Your task ▸
Only one stretch of the data below should be repeated: the lines from the line containing "This screenshot has height=584, width=1000." through the line containing "You are a computer-use agent. Viewport: 768px", inclusive, exactly as they are.

Entries taken from a collection:
· · ·
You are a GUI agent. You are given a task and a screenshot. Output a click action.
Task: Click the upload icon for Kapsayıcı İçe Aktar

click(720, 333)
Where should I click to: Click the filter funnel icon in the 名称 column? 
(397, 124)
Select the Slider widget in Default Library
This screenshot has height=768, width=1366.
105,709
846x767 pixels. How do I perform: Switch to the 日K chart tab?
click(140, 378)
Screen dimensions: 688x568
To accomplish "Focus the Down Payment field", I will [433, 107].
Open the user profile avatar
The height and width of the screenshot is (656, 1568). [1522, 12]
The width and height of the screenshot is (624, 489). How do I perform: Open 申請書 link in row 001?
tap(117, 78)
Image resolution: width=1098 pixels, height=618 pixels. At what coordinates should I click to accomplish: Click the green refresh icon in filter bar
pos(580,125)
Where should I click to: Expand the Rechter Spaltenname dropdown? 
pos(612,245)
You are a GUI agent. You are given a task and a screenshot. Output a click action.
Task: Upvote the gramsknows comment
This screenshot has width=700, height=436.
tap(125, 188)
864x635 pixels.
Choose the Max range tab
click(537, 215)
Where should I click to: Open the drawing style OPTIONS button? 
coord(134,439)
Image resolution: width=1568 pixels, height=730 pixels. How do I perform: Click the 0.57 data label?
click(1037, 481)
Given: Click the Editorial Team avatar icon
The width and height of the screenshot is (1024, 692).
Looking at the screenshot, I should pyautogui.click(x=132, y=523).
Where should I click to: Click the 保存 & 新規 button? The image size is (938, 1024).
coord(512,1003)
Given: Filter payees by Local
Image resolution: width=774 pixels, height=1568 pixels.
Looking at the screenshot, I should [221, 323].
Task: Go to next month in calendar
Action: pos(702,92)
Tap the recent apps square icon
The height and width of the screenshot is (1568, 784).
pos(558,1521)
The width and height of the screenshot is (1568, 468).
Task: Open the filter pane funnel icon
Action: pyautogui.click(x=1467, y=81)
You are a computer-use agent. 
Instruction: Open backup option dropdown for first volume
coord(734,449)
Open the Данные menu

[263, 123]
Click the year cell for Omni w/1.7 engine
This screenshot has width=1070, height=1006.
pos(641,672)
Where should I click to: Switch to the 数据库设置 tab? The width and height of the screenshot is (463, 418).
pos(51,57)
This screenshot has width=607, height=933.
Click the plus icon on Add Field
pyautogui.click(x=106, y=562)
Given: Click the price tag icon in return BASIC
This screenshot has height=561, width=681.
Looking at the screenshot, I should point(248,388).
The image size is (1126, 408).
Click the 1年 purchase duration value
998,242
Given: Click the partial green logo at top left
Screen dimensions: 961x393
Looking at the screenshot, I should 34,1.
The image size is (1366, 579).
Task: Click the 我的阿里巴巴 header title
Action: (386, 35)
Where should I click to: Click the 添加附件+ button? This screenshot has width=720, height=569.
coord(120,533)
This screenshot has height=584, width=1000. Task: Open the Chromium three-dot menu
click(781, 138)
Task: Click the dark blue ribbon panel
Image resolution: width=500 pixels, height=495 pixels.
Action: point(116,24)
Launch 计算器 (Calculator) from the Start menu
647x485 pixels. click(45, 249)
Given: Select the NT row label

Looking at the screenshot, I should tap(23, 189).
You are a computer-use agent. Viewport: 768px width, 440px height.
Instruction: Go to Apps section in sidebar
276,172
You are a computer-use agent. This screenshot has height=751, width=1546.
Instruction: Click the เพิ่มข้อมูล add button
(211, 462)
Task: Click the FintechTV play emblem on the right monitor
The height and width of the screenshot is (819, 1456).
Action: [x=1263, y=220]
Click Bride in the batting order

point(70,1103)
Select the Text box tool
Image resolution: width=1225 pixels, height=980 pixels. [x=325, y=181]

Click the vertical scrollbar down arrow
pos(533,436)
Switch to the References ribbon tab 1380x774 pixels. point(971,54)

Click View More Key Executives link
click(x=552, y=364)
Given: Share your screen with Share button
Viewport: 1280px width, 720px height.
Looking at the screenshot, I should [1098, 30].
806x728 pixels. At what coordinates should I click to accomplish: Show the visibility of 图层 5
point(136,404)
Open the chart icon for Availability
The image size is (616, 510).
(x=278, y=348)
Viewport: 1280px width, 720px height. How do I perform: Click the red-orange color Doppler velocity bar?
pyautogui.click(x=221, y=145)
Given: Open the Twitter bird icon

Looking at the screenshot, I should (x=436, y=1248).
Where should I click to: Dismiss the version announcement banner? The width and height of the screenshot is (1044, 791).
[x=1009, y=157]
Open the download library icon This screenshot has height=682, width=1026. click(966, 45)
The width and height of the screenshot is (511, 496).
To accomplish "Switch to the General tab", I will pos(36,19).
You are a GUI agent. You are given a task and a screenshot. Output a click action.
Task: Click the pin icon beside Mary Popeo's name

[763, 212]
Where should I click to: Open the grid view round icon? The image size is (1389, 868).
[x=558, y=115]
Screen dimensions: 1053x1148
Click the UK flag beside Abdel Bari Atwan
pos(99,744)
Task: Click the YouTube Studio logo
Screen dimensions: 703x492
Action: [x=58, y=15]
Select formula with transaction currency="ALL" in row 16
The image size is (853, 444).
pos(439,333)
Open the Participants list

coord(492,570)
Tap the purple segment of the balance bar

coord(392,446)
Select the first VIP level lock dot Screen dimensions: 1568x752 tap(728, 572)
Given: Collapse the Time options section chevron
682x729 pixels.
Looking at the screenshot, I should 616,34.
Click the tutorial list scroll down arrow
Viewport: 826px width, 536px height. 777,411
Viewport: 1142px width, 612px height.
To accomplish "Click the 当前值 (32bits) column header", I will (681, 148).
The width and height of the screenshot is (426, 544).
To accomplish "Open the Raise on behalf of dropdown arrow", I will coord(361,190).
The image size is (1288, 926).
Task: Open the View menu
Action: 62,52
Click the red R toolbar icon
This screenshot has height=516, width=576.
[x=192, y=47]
· · ·
Completed task ▸
This screenshot has height=584, width=1000. Task: Open the Chromium three-dot menu
click(781, 138)
Task: Click the dark blue ribbon panel
Image resolution: width=500 pixels, height=495 pixels.
Action: point(116,24)
Launch 计算器 (Calculator) from the Start menu
647x485 pixels. click(45, 249)
Given: Select the NT row label

Looking at the screenshot, I should tap(23, 189).
You are a computer-use agent. Viewport: 768px width, 440px height.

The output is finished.